• **Problem requirements**
Exactly the lines from the one with "Task: Click checkmark beside Cancel anytime" through the end of the records below are needed, minus any pictures.
*** Entries supplied Section Begins ***
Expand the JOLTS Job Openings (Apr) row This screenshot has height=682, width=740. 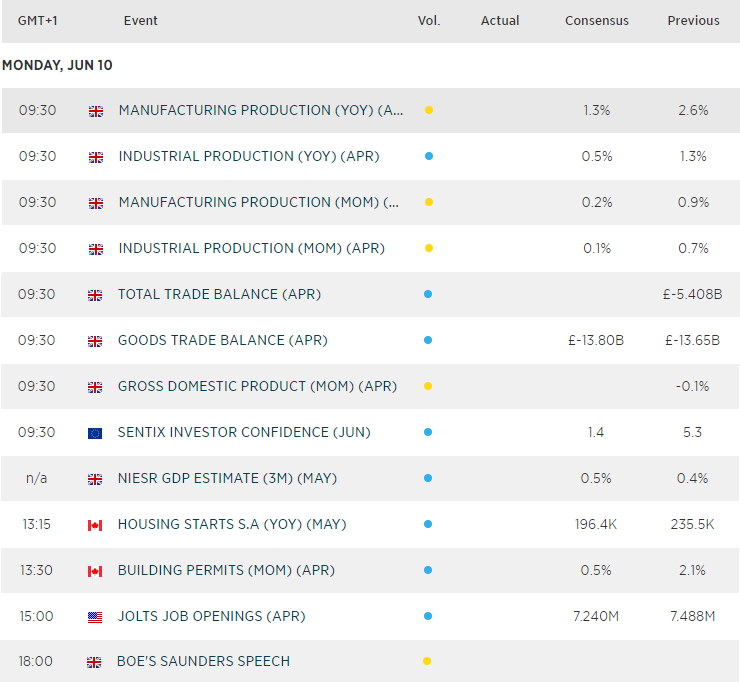(211, 616)
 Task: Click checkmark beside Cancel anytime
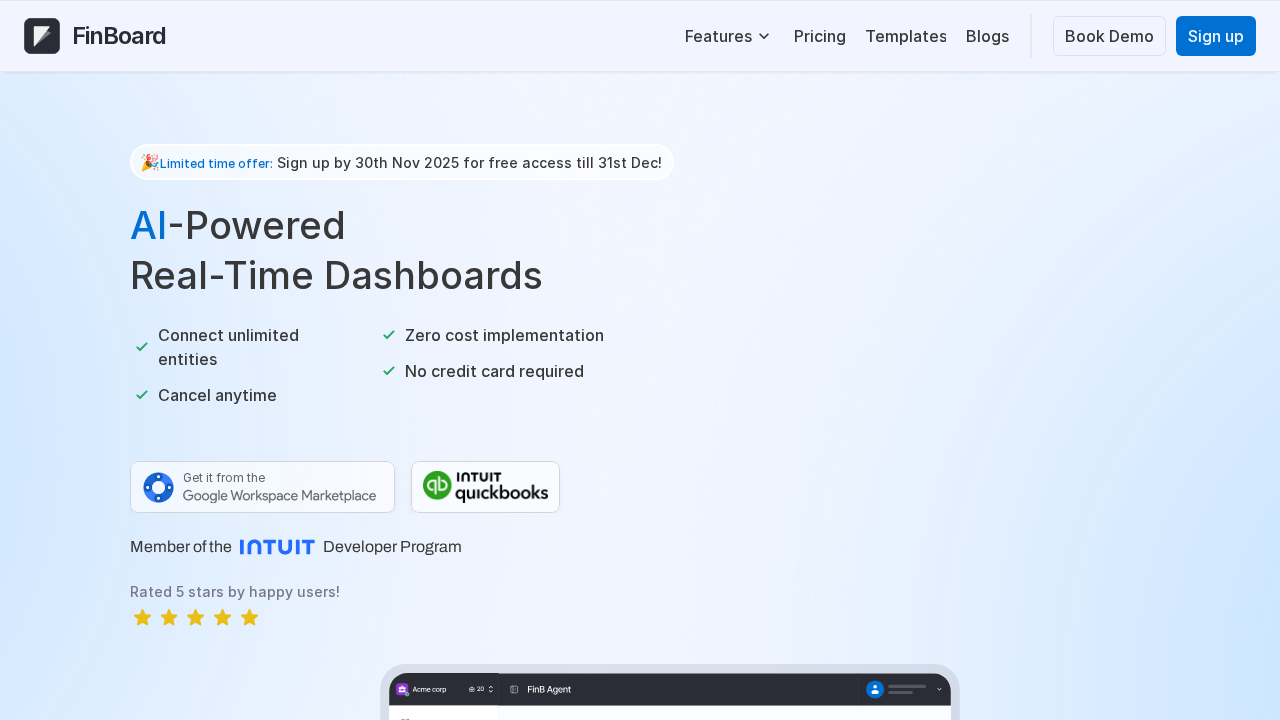pyautogui.click(x=141, y=395)
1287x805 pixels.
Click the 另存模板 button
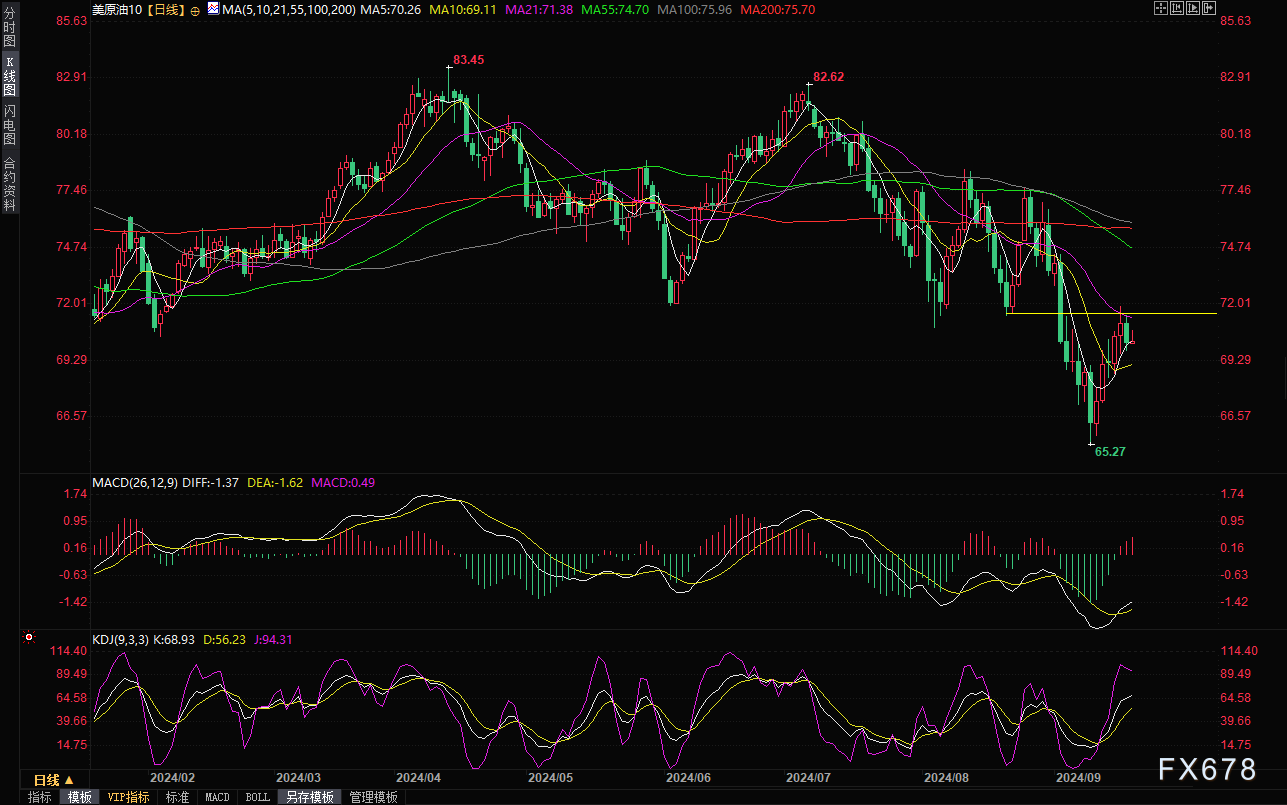coord(310,797)
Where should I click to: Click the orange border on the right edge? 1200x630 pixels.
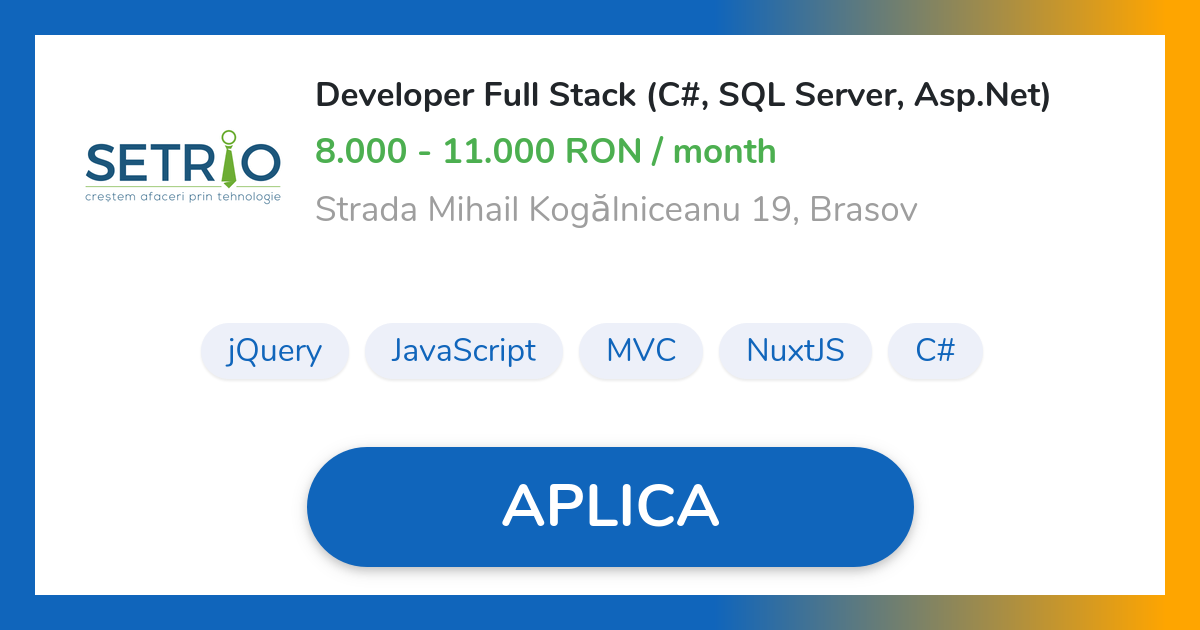(1183, 315)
*** Entries supplied Section Ends ***
• **Written answer**
 Task: Click checkmark beside Cancel anytime
pyautogui.click(x=141, y=395)
1287x805 pixels.
Click the 另存模板 button
coord(310,797)
Where should I click to: Click the orange border on the right edge? 1200x630 pixels.
(1183, 315)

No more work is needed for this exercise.